ONNX Dynamic Loading - A transparent proxy wrapper for onnxruntime.InferenceSession that provides automatic model lifecycle management based on configurable time-to-live (TTL) policies.

The "dl" stands for dynamic loading, referring to the proxy's ability to automatically load and unload ONNX models from memory based on usage patterns, helping optimize memory usage in applications with multiple models or varying workload patterns.

Features

  • Transparent API: Drop-in replacement for onnxruntime.InferenceSession - no code changes needed in your model classes
  • Flexible TTL Policies: Configure model lifecycle with three modes:
    • ttl=-1: Persistent (model stays loaded indefinitely)
    • ttl=0: Immediate unload (minimal memory footprint)
    • ttl>0: Timed unload (auto-cleanup after N seconds of inactivity)
  • Smart TTL Reset: Automatically resets timer on each access, preventing unloading of actively used models
  • Context Manager Support: Explicit lifecycle control for batch processing with proxy.session()
  • Reference Counting: Properly handles nested context managers
  • Thread-Safe: Safe concurrent access from multiple threads
  • Lazy Loading: Models load on first use, not at construction time
  • Shared Proxies: Multiple instances can share a single proxy for memory efficiency
  • Lifecycle Monitoring: Built-in logging for tracking load/unload events

Installation

Using uv

uv add onnx-dl

Using pip

pip install onnx-dl

Usage

Quick Start

from onnx_dl import InferenceSessionProxy
import numpy as np

# Create a proxy with 60-second TTL
proxy = InferenceSessionProxy("model.onnx", ttl=60)

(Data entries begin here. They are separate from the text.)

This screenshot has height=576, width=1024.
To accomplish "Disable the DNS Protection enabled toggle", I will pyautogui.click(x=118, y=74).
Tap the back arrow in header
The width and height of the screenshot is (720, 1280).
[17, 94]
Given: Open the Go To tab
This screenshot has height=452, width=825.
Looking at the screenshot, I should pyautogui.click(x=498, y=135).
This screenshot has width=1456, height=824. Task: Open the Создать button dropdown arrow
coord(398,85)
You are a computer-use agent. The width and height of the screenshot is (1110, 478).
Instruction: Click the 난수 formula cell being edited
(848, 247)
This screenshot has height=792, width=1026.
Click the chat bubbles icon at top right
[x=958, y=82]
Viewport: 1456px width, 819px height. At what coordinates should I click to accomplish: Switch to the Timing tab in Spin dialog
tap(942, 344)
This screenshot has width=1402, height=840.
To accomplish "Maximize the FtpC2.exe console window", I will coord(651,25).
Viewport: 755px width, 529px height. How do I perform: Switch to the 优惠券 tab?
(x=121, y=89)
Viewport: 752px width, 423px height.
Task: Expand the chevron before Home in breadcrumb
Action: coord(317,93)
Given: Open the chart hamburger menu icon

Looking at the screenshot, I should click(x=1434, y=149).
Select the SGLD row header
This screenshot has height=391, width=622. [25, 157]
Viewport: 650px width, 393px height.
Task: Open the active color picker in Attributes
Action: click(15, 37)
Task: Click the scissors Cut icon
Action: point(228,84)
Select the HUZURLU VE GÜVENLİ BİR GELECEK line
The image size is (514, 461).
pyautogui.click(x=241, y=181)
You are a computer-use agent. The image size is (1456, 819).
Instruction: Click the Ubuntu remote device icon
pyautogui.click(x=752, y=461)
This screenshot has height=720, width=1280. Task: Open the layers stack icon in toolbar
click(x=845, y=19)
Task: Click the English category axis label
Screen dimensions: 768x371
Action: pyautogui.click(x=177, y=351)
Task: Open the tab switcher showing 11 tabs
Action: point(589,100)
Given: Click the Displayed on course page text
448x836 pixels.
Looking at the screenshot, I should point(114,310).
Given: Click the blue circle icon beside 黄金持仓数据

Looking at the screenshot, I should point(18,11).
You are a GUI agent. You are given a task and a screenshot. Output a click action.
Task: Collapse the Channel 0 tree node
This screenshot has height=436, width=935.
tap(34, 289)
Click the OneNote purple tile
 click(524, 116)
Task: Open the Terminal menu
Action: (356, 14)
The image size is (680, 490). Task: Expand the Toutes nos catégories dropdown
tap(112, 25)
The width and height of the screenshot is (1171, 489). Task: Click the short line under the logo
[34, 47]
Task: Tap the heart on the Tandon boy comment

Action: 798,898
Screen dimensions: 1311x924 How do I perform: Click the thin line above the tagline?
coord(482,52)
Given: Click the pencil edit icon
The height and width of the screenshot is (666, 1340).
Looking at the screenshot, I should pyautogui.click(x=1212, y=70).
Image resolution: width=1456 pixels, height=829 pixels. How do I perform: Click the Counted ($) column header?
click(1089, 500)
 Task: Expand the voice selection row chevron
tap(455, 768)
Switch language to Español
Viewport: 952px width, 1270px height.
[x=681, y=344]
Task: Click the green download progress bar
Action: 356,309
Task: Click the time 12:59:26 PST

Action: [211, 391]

# Use exactly like onnxruntime.InferenceSession
inputs = proxy.get_inputs()
outputs = proxy.get_outputs()

# Run inference
result = proxy.run(
    [outputs[0].name],
    {inputs[0].name: your_data}
)

# Model automatically unloads after 60 seconds of inactivity

Different TTL Strategies

# Frequently used model - keep in memory
vad_proxy = InferenceSessionProxy("vad.onnx", ttl=-1)

# Occasionally used model - auto-unload when idle
seg_proxy = InferenceSessionProxy("segmentation.onnx", ttl=60)

# Rarely used model - unload immediately
emb_proxy = InferenceSessionProxy("embedding.onnx", ttl=0)

Context Manager for Batch Processing

proxy = InferenceSessionProxy("model.onnx", ttl=30)

# Keep model loaded for entire batch
with proxy.session() as sess:
    for data in batch:
        result = sess.run([output_name], {input_name: data})
        process(result)
# TTL timer starts after exiting context

Drop-in Replacement

class EmbeddingModel:
    def __init__(self, session):
        """Works with both InferenceSession and InferenceSessionProxy"""
        self.session = session

    def extract(self, segments):
        input_name = self.session.get_inputs()[0].name
        output_name = self.session.get_outputs()[0].name
        result = self.session.run([output_name], {input_name: segments})
        return result[0]

# Use with proxy for automatic lifecycle management
proxy = InferenceSessionProxy("model.onnx", ttl=60)
model = EmbeddingModel(proxy)

Shared Proxy Pattern

# Share a single proxy across multiple instances for memory efficiency
shared_proxy = InferenceSessionProxy("embedding.onnx", ttl=300)

processor1 = AudioProcessor(shared_proxy)
processor2 = AudioProcessor(shared_proxy)
processor3 = AudioProcessor(shared_proxy)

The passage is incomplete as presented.